Local Trade Networks and Regional Disasters: Incorporating Values-Driven and Market-Based Approaches into Humanitarian Relief Operations
Faculty Research Grant
This grant is a two-year project exploring market-based approaches to humanitarian relief in disaster zones. Post-disaster development necessarily begins with sustainable relief provided under the auspices of mercy and justice, values central to Catholic tradition. However, aid organizations are inefficient in administering relief in unstable areas. Conversely, resident traders achieve efficient distribution and high adaptive-resilience under contingency. The question that emerges is: can we involve local traders in relief efforts thereby creating market-based alternatives that also focus on social justice and human dignity?

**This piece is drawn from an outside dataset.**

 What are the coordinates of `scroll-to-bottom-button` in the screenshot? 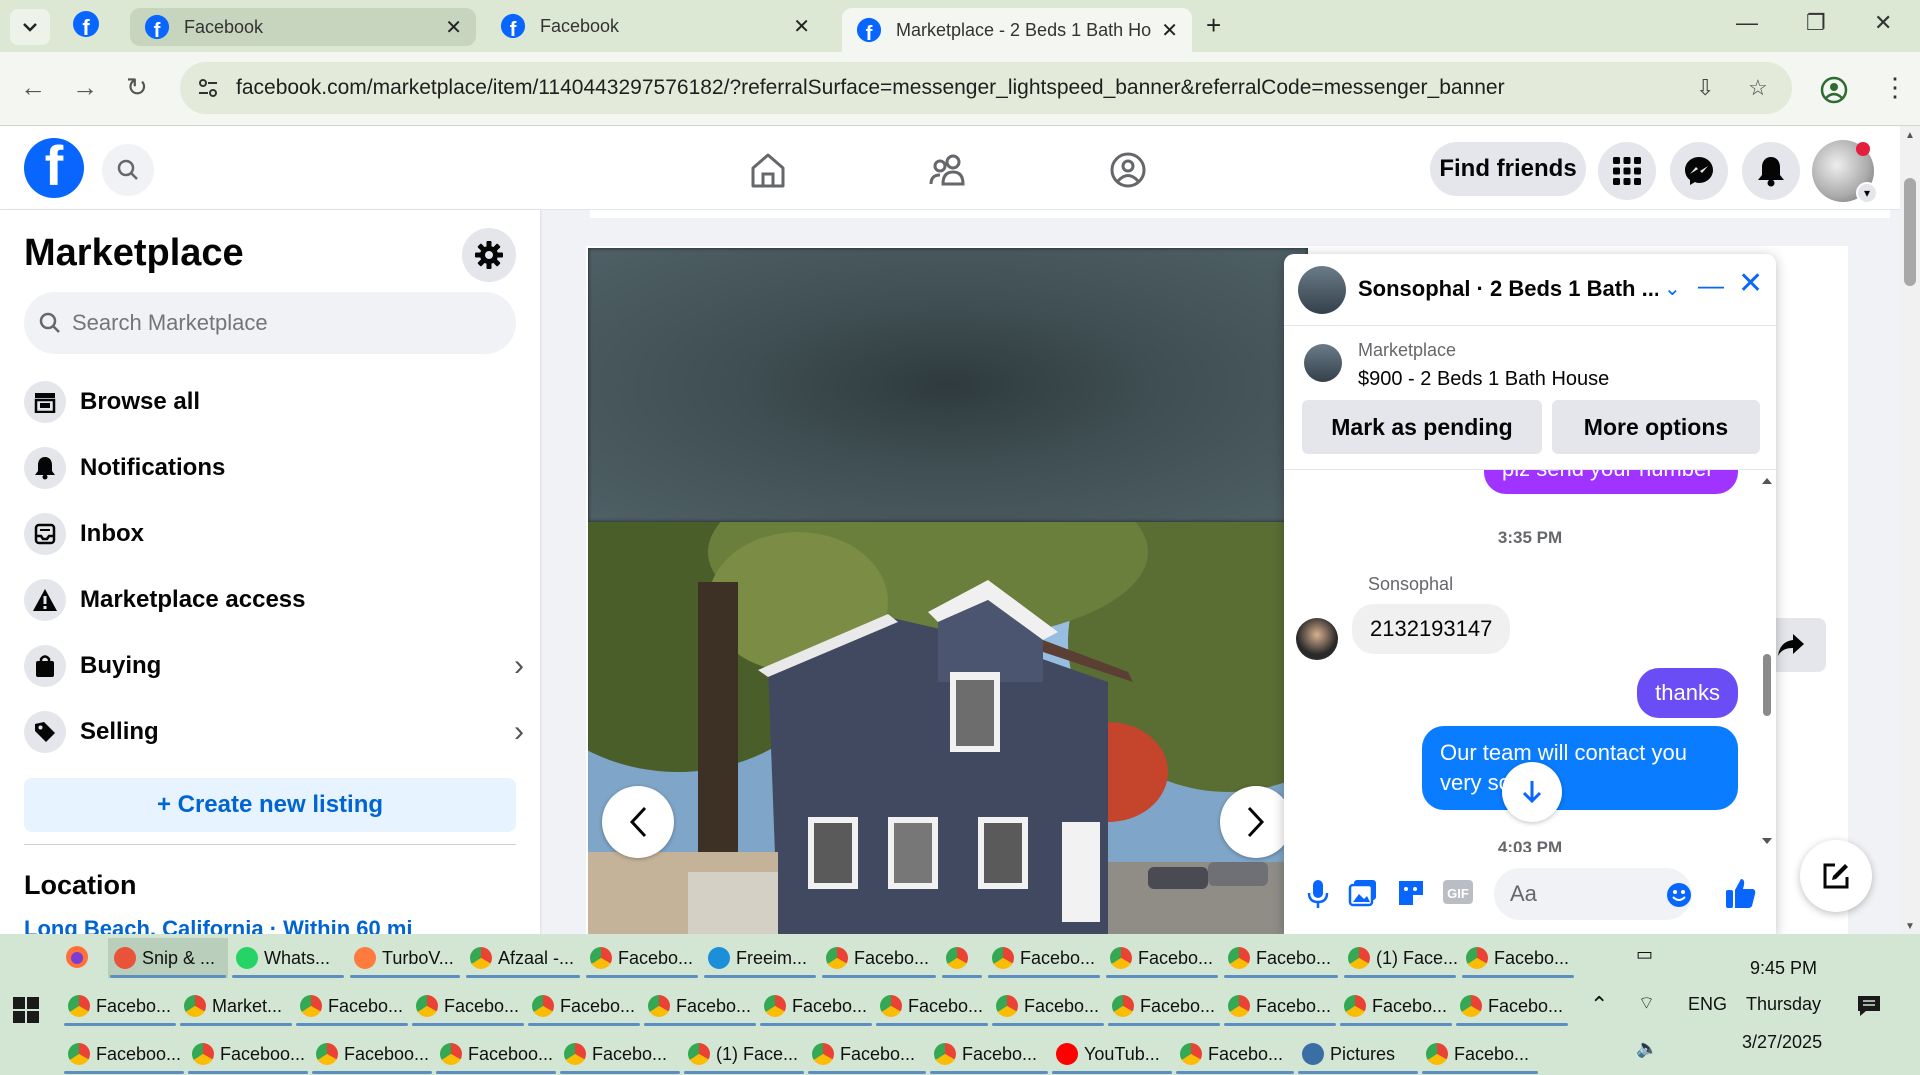 It's located at (1532, 792).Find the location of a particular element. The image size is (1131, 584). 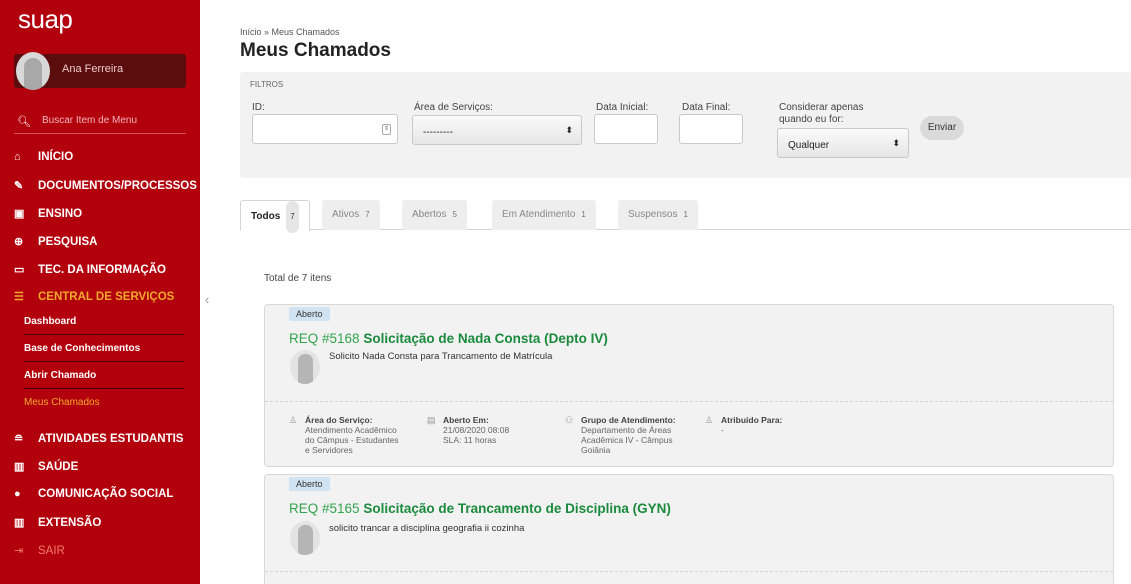

documents-icon: ✎ is located at coordinates (19, 186).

Focusing on the crisis-stricken Turkana province of Northern Kenya, the objectives of this project are to: a) gather ethnographic data on ongoing commerce, commercial networks, and relief programs in Northern Kenya, and b) create a team of on-site Kenyan traders and Catholic groups, and faculty/students from the College of Arts & Letters (A&L) and Mendoza College of Business (MCB). The goal is to create locally feasible business plans for relief efforts to enable the writing of external grants to the Templeton and Bill and Melinda Gates Foundations. This innovative project will enhance the University’s leadership in research in market solutions to inequities, grounded in Catholic traditions of justice and dignity.